And it wasn't until this most recent report last week that we saw better signs of things probably stabilizing, leveling off. So it's just been a series of punting and waiting for this CPI report consumer price index, the first big ticket inflation index that we get on any given month to show that moment where inflation has gone from, oh man, that's still really high, to, oh, hey, that looks like it might be starting to calm down. So now we have one month like that. We've had one month like that before and it hasn't panned out. So fed speakers are out and they will be keen to remind people we're going to need a few more of those types of reports consecutively in order to get back to a conversation about cutting rates. So really that's where the mortgage rate market is. We're in a holding pattern. We're waiting. We have actually waiting in a nice waiting room now better than where we were a couple months ago, over the past three months, but still very much waiting for news on not whether we're going to survive, but what the outlook is going to be for the rest of 2024

Mike Simonsen (11:18):

Because we've had a trend of one nice inflation news, little nicer inflation news, at least we're waiting in a room where, so rates are inching downward now over the last few weeks basically because of that. That's the biggest news that's being digested currently.

Matt Graham (11:42):

Yeah, retail sales was also quite weak too, and that was a little bit fresh in the market's memory. Retail sales is typically not on par with CPI, the consumer price index, but in most recent example, last month's retail sales really added injury to insult or whatever, insult to injury. And so this time around it was sort of the opposite where it was much weaker than expected and helped this little rate recovery probably get bigger than it otherwise might've been.

Mike Simonsen (12:12):

Right. Okay. So you mentioned treasury refunding. Tell me about what that means.

Matt Graham (12:20):

Yeah, so the government spends money, they get money from taxes, they spend more than they get in taxes generally. And that shortfall simplifying here is made up for by borrowing. Borrowing takes place via the issuance of treasury debt. It's a consistent thing and happens all the time on a regular schedule. And every quarter the treasury updates its estimates and official auction amounts to say, here's how much we're going to borrow.
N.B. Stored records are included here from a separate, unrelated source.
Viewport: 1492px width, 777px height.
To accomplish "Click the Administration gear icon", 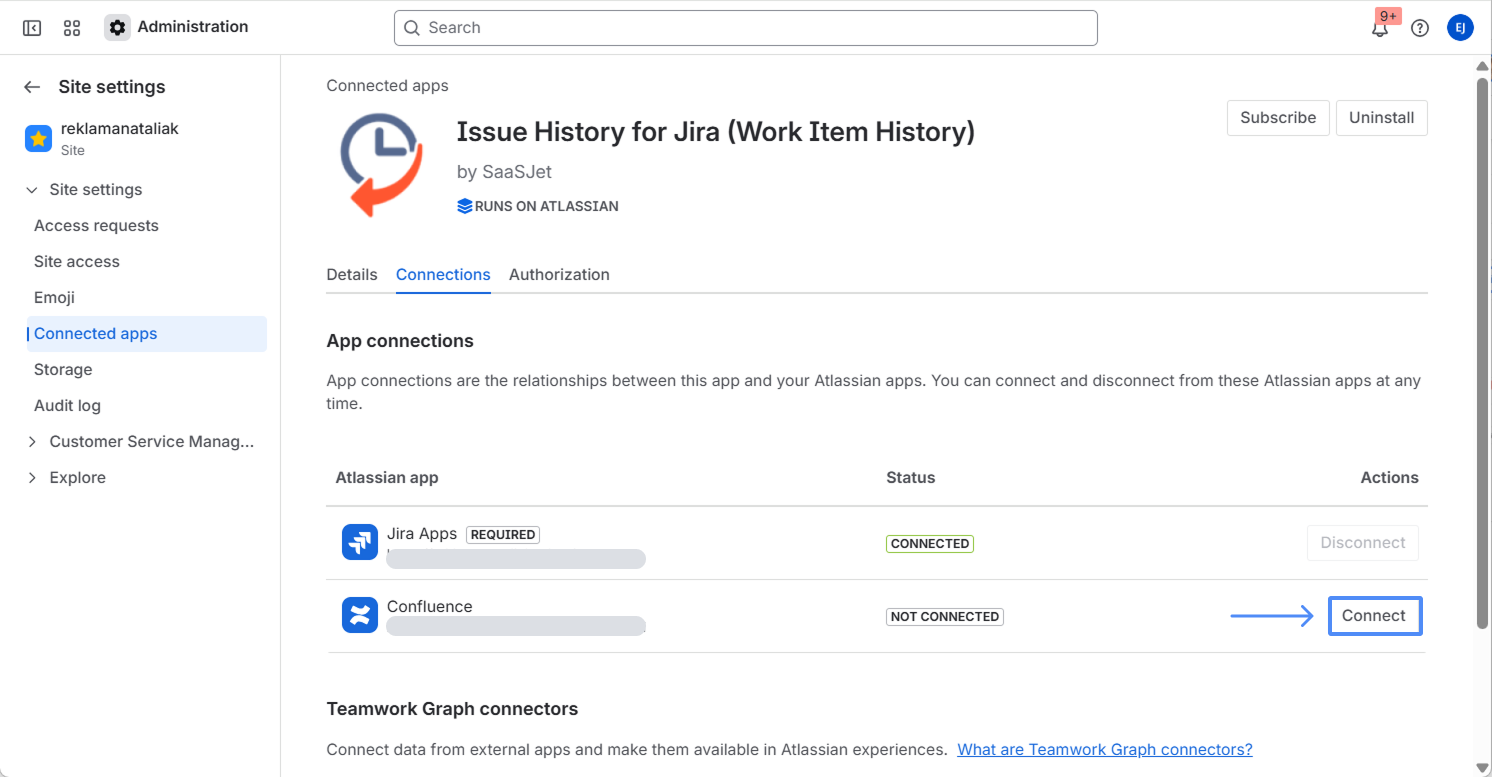I will (118, 28).
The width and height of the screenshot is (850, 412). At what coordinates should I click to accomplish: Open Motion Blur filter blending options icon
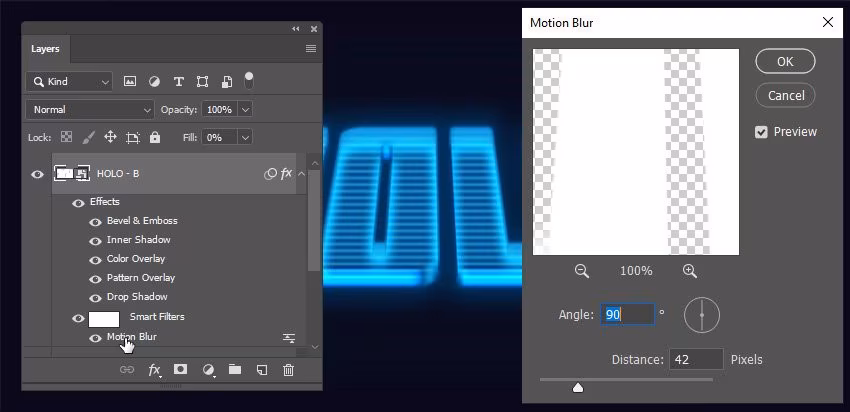pos(289,338)
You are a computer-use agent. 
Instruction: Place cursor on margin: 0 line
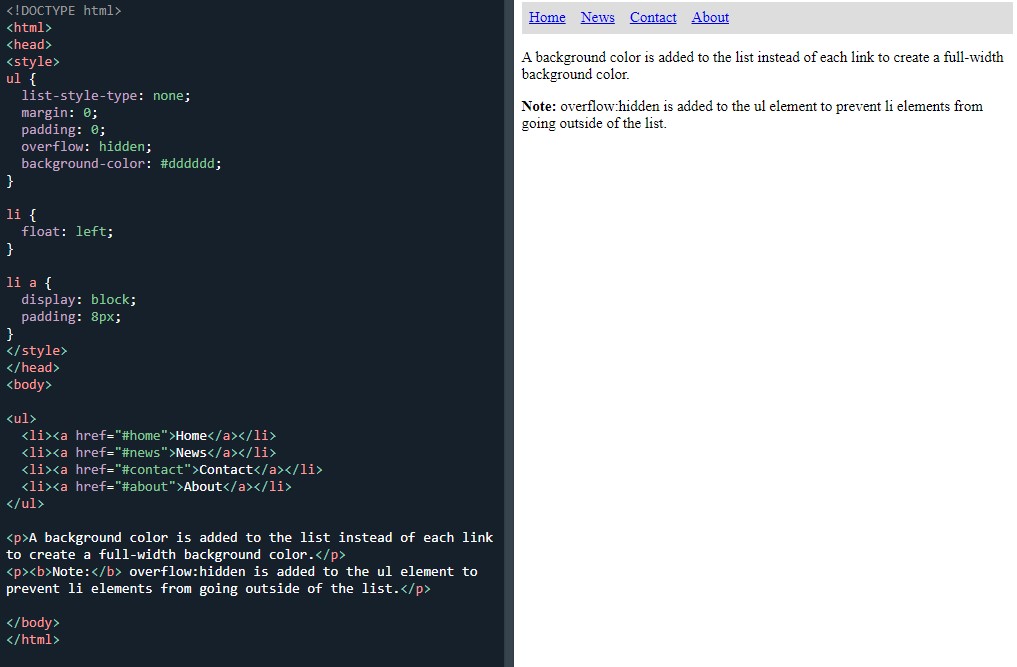(59, 112)
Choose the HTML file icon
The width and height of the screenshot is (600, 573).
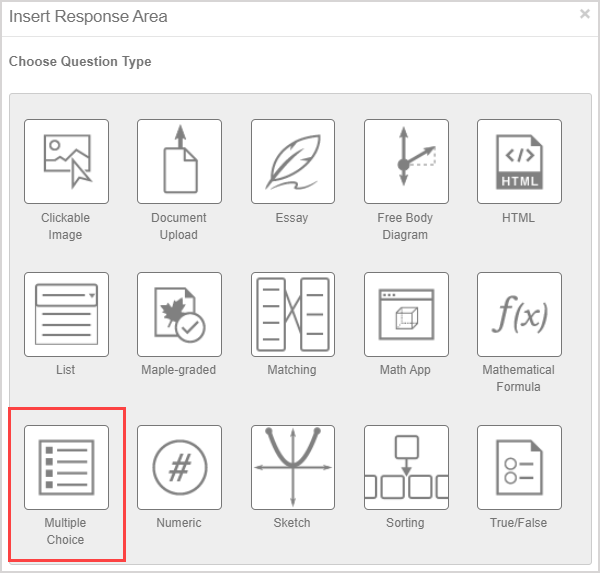(519, 162)
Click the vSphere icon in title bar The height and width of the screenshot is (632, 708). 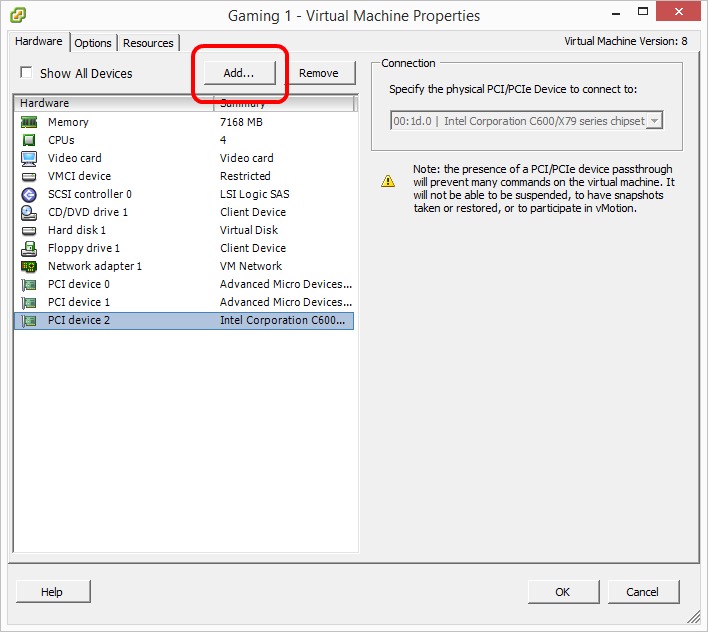point(19,15)
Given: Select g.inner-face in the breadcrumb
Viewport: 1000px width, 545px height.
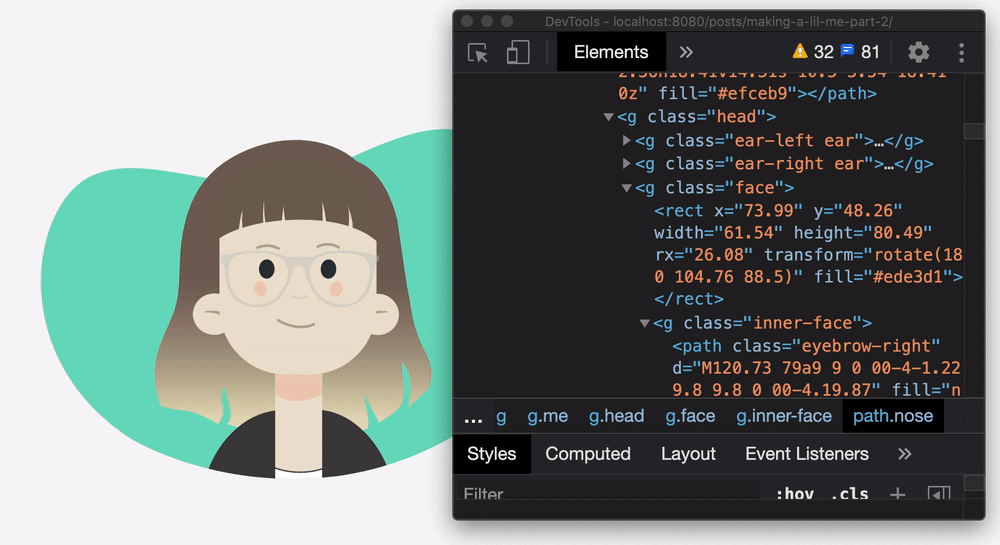Looking at the screenshot, I should pos(784,416).

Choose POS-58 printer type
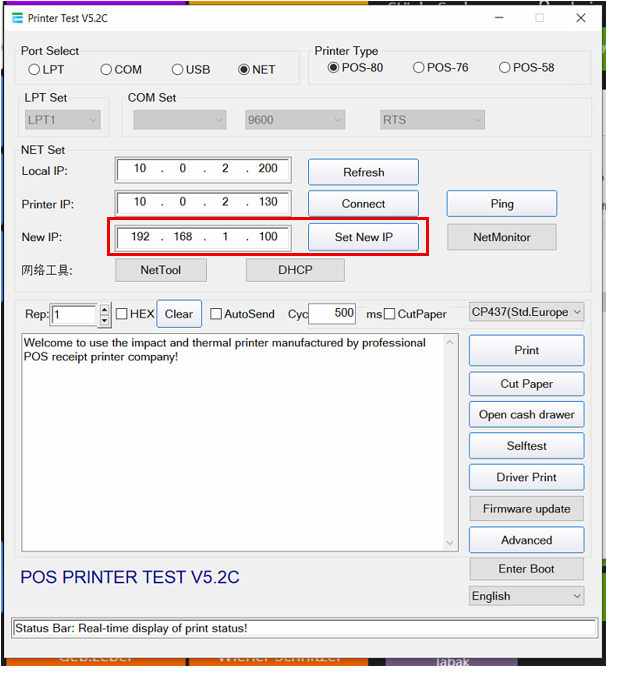(505, 68)
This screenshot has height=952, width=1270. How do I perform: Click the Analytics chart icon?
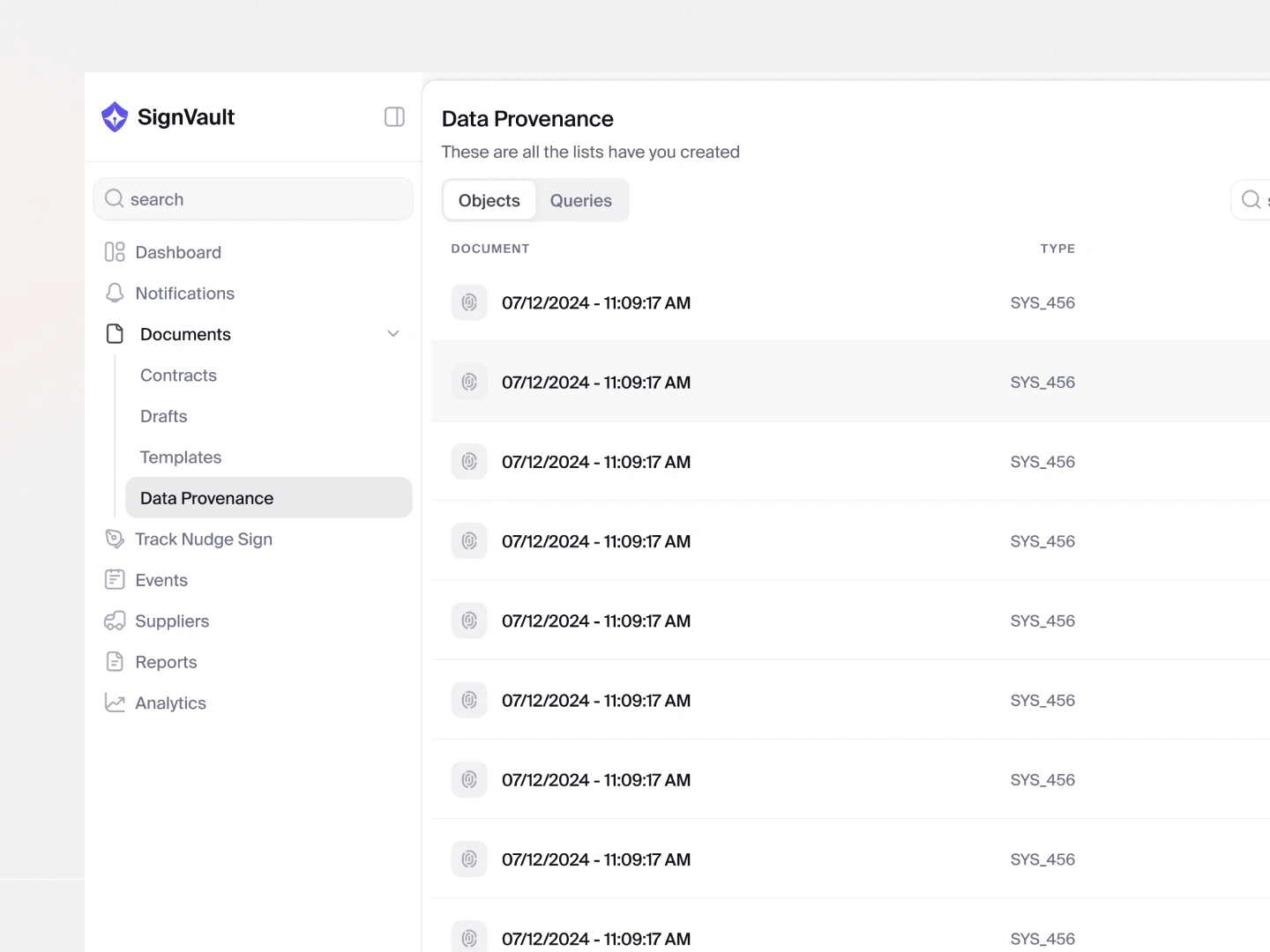click(x=115, y=703)
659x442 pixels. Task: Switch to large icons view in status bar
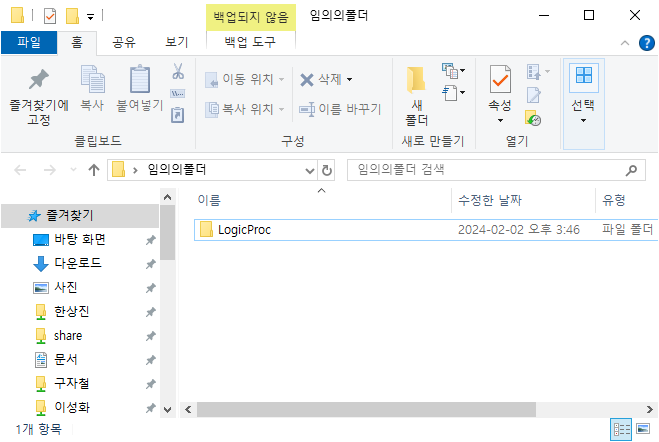(x=641, y=429)
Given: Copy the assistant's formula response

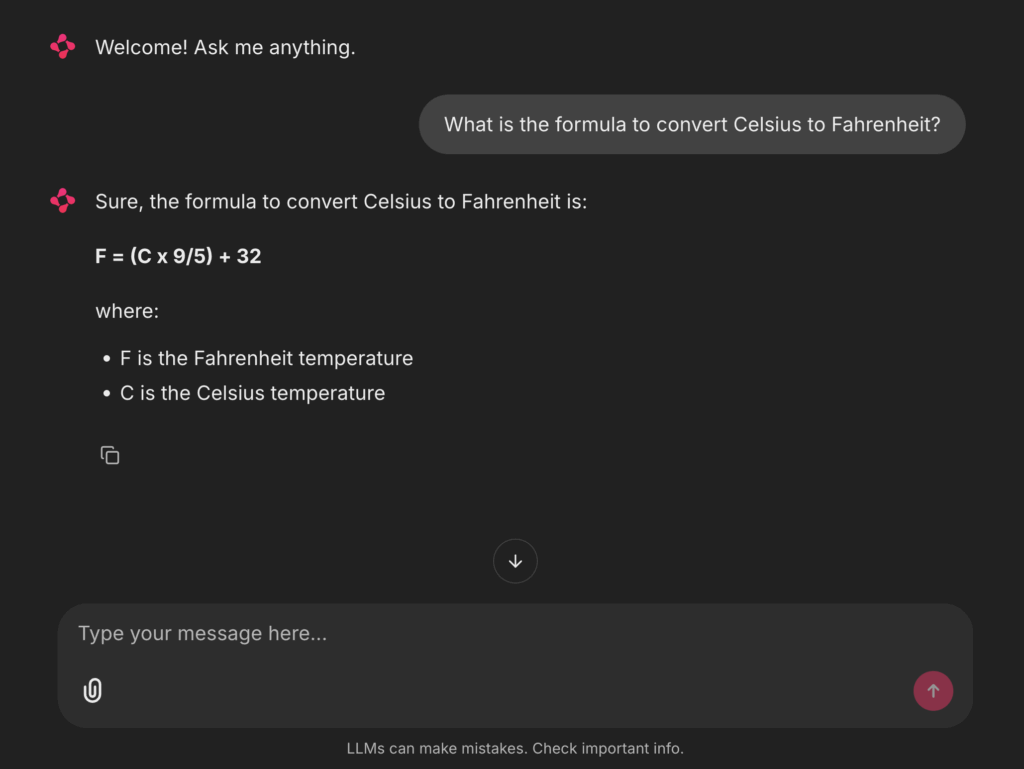Looking at the screenshot, I should (x=110, y=456).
Before it does that, it comes out and says, here's how much we think we're going to borrow on a Monday. And then it makes that official for several auctions that following Wednesday. And these quarterly refunding announcements are sort of the big reveal for that. And the market can sort of come up with some sort of idea of how auction amounts are going to change. So then we know they were going to get bigger for shorter term durations.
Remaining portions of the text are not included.